You can’t deal with organized crime in government by slapping wrists.

Groaker (profile) says:

HIPPA was never meant to provide privacy for patient data, but rather the illusion of privacy. It creates a significant hassle for those who have a reasonable right and need to access patient information, while leaving the door wide open for just about any LEO to gain full access. Sometimes directly, sometimes indirectly.

What is worse, is that in almost all cases, physicians and patients never know about it.

TOPDOG (profile) says:

D.E.A.

The D.E.A. and F.D.A. have become the U.S. equivalent of Gestapo S.S.. The D.E.A. was a bad idea to start with and has only gotten worse ever sense. States are able to do their job. They don’t need the D.E.A. I don’t need the D.E.A. You don’t need the D.E.A. .Nobody needs the D.E.A. They are misappropriating and commandeering billions of dollars of public funds that America can no longer justify..Their funding needs to be cut by,at least, ninety-five to ninty-nine percent and all need to be restructured to a much smaller and much more restrained gang of Authoritarian sociopaths.. This is a group of renegade law enforcement completely out-of-control .and way over-the-top.They are using the war on drugs as a smokescreen and a ruse to subvert our Civil and Human rights and increasingly more as a ruse to seize cash and property in their war on the American people.Also, through gross incompetence, have made it nearly impossible for a pain sufferer to get treatment without being thrown in jail.
mismanagement and unwise misuse of their responsibility has,nearly, completely destroyed the science and research of anything they don’t approve of. If society is to survive these people must go. The drug war is just a ruse for an Authoritarian power grab. Other country’s that allow easy access to pain medication do not have a major drug problem. It is these government villains here who are orchestrating this farce.

BooYa says:

Re: D.E.A.

I think the DEA and general law enforcement paradigm that leads to them breaking the law is contributing to a broader culture of corruption. For example the investigation of silk road ended with two agents going to jail for funneling money into their own accounts.
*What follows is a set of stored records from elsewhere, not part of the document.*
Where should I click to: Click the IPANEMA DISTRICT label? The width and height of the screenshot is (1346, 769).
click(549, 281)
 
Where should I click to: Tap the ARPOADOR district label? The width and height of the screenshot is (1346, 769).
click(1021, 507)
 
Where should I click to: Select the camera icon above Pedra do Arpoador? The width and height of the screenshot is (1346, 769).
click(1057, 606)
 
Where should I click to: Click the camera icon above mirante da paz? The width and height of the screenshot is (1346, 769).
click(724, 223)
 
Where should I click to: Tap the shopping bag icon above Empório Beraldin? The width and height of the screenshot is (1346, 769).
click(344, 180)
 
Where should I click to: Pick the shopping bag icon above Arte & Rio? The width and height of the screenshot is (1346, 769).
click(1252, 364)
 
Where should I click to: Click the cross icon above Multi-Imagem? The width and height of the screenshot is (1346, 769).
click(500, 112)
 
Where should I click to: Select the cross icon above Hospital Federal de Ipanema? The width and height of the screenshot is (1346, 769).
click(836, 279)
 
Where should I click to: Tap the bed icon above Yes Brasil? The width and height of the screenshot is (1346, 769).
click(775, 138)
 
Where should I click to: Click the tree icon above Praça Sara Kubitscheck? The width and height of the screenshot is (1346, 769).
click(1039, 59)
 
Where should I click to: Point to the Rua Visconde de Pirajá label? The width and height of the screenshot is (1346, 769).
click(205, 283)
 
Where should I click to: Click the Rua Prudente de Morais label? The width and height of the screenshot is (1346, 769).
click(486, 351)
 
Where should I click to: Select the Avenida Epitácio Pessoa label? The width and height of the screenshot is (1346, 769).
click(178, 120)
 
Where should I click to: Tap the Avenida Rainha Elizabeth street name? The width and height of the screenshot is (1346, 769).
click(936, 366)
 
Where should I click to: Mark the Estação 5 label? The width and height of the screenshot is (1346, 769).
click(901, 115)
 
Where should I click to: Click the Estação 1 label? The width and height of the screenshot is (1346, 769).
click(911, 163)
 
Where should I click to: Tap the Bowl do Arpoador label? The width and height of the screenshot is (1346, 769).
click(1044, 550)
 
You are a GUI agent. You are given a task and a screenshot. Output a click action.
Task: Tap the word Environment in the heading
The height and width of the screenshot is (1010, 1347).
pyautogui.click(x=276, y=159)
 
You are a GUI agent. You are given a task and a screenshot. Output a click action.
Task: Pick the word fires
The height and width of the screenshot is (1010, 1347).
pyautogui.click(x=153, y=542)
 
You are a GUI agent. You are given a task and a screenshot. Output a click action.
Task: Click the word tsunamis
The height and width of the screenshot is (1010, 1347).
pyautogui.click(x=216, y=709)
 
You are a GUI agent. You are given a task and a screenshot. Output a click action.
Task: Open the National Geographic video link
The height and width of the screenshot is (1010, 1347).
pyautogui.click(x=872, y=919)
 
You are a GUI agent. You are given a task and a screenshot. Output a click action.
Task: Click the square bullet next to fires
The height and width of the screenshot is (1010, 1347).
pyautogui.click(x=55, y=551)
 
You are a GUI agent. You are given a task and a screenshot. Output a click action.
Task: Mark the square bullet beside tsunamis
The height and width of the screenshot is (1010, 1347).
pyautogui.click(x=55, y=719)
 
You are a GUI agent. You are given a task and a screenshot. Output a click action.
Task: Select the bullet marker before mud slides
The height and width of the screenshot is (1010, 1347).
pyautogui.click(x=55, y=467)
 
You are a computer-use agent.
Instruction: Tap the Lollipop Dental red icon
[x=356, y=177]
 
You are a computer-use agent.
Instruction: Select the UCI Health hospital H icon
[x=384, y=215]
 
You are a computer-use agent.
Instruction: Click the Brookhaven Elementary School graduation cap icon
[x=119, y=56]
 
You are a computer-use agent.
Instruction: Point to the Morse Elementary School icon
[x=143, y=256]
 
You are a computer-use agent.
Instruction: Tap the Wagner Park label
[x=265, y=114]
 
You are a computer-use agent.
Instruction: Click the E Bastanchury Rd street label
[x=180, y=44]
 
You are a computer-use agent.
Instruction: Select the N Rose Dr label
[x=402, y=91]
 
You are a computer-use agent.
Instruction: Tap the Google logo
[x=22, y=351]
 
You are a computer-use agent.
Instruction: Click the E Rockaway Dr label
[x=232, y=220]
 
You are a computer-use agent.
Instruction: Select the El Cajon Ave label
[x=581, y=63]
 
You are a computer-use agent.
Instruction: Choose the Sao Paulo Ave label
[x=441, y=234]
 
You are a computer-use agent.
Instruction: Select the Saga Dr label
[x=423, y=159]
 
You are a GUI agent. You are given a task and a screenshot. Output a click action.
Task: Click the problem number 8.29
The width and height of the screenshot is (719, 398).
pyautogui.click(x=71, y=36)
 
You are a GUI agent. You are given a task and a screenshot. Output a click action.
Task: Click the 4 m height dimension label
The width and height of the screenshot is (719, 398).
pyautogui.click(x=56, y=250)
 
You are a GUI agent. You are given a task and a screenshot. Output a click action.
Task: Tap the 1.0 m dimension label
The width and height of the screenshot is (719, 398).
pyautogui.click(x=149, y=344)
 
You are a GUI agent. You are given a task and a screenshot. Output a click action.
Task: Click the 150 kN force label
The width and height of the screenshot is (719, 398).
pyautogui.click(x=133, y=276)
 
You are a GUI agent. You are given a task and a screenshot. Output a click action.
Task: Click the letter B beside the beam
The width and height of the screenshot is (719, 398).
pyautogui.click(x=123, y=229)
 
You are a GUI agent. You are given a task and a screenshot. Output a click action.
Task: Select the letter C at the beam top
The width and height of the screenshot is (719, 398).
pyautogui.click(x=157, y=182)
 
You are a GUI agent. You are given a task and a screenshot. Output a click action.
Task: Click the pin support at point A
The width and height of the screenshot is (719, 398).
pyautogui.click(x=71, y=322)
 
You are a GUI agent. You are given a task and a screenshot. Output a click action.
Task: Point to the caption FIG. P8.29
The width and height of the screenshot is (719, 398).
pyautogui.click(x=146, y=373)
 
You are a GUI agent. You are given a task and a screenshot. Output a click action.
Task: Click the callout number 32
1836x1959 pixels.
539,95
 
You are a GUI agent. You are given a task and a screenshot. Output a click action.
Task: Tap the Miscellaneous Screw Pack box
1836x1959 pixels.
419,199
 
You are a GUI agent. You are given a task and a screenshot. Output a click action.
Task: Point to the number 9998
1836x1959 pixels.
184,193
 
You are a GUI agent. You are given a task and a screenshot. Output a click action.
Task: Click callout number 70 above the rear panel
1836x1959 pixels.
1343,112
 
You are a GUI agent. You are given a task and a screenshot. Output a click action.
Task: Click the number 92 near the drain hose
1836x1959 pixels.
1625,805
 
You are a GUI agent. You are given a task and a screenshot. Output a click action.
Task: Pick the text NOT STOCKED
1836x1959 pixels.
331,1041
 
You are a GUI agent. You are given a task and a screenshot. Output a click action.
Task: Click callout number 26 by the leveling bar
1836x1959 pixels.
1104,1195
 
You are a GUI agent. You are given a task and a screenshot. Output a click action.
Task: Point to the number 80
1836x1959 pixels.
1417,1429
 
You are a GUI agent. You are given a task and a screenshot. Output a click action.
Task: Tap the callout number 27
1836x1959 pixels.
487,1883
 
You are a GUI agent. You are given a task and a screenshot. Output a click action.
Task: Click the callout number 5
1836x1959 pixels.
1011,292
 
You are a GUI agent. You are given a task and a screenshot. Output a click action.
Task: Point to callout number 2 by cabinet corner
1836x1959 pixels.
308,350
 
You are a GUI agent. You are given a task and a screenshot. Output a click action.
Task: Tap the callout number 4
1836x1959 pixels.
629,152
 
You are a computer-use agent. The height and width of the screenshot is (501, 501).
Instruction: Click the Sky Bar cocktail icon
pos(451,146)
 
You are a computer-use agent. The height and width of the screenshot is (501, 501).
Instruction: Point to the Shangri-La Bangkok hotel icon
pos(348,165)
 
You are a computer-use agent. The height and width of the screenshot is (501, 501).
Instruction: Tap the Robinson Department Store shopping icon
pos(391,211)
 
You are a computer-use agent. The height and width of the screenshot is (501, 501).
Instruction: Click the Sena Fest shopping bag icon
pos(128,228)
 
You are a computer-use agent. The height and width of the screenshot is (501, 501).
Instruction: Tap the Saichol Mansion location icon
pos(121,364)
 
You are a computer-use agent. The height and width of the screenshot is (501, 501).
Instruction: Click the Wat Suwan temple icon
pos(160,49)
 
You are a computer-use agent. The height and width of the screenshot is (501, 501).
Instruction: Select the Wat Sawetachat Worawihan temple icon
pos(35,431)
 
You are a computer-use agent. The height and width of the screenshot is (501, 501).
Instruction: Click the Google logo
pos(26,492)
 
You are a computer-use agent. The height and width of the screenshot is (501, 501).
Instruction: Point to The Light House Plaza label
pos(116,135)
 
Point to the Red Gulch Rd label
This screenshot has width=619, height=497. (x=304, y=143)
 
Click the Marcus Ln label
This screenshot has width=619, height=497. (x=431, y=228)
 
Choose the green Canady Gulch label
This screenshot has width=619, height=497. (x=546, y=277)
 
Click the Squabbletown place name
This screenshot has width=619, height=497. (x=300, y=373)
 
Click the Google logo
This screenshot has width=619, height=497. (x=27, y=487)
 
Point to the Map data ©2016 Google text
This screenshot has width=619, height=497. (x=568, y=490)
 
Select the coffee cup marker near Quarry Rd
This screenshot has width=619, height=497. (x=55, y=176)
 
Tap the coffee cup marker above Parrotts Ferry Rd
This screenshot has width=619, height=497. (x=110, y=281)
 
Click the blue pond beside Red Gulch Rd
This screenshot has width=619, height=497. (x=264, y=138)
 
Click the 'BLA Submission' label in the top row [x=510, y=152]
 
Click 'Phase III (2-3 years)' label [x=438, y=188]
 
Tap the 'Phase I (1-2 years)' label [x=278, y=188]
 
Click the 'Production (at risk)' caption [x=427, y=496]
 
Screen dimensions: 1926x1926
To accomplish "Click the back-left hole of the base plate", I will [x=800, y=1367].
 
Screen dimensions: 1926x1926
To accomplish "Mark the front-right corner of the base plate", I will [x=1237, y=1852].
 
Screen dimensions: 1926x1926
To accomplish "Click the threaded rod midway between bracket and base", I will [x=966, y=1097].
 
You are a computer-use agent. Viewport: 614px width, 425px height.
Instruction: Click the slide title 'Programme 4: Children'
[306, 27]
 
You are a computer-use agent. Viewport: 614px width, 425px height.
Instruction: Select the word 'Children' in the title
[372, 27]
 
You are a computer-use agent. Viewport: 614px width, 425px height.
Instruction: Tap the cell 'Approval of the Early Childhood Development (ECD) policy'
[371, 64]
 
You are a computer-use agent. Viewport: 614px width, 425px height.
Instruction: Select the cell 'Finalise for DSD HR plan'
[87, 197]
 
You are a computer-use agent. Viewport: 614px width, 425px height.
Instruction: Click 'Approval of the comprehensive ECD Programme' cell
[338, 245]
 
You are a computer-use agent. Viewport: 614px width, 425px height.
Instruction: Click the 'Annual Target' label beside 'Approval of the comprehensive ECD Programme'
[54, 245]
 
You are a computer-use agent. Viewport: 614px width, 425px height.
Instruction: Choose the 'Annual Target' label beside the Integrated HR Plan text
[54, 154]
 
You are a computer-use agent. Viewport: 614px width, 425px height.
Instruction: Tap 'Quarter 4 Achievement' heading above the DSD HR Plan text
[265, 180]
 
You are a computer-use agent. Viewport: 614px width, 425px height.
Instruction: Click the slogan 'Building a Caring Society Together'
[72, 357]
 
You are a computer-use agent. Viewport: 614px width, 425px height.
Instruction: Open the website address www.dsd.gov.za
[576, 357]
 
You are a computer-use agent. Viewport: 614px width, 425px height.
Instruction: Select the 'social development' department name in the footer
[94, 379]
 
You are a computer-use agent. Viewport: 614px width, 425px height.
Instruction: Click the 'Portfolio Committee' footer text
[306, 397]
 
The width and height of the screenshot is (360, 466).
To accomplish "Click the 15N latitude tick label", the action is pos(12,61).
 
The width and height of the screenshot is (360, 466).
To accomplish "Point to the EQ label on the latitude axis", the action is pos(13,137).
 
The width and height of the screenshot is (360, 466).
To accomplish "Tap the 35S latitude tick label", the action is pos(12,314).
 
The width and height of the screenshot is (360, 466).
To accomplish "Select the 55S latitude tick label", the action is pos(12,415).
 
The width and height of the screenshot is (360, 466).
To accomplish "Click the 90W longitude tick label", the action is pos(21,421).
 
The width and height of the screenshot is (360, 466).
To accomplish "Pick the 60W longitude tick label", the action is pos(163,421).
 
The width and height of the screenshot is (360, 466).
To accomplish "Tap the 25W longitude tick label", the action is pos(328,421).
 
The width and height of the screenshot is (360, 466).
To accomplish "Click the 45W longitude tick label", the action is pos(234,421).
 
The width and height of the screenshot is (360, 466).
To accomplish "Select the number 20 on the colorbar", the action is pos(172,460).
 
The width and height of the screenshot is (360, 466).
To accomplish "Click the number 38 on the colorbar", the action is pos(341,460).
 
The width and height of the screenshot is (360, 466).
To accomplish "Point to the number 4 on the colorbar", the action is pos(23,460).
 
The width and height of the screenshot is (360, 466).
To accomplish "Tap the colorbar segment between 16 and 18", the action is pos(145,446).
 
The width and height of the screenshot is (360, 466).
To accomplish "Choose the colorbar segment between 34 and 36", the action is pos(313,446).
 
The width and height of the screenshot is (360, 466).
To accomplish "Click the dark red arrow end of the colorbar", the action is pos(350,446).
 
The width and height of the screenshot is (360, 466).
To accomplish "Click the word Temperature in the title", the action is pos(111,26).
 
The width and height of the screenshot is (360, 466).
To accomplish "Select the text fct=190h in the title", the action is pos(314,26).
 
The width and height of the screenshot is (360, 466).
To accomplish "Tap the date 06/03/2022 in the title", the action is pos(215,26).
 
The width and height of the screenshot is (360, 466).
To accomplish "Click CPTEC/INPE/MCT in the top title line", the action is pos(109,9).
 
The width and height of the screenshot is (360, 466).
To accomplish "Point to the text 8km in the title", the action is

I agree with you. I don’t think their budget needs to be cut substantially. The agency needs to be dismantled. If they contribute anything it’s negligible and another agency needs to take over those responsibilities.

Windy says:

Re: Re: D.E.A.

The DEA is an absolutely unconstitutional agency. First, it has police powers which are specifically forbidden to the fed gov by the Constitution. Second, the fed gov was never authorized the power to control or prohibit what individuals choose to ingest, therefore an agency devoted to enforcing prohibition of certain substances is verboten to the fed gov, as are the ONDCP, NIDA, and the FDA.

Coyne Tibbets (profile) says:

HIPAA Promiscuous? A Feature not an Omission

From the beginning, one of the “features” of HIPAA was access by and for the government. For example, medical record exchanges between organizations were prohibited by HIPAA, unless the governement was an intermediary in those exchanges.

It’s quite clear that the paragraph cited was intended to allow unrestricted access by the government. To wit:

To comply with a court order or court-ordered warrant, a subpoena or summons issued by a judicial officer, or an administrative request from a law enforcement official (the administrative request must include a written statement that the information requested is relevant and material, specific and limited in scope, and de-identified information cannot be used).

This might as well be written, “Law enforcement officers are invited to issue administrative requests.” So let’s look at an example of a compliant administrative request:

We hereby request the information for every patient seen by your organization in the last ten (10) years. This is relevant and material to our search for terrorists, and the names must be included or it is no use to us.

Let’s see: (1) relevant and material, check; (2) specific and limited in scope, check; and (3) de-identified information cannot be used, check.

So my guess is that the DEA will get a pass, because HIPAA was designed to allow them to do this: it is deliberately promiscuous.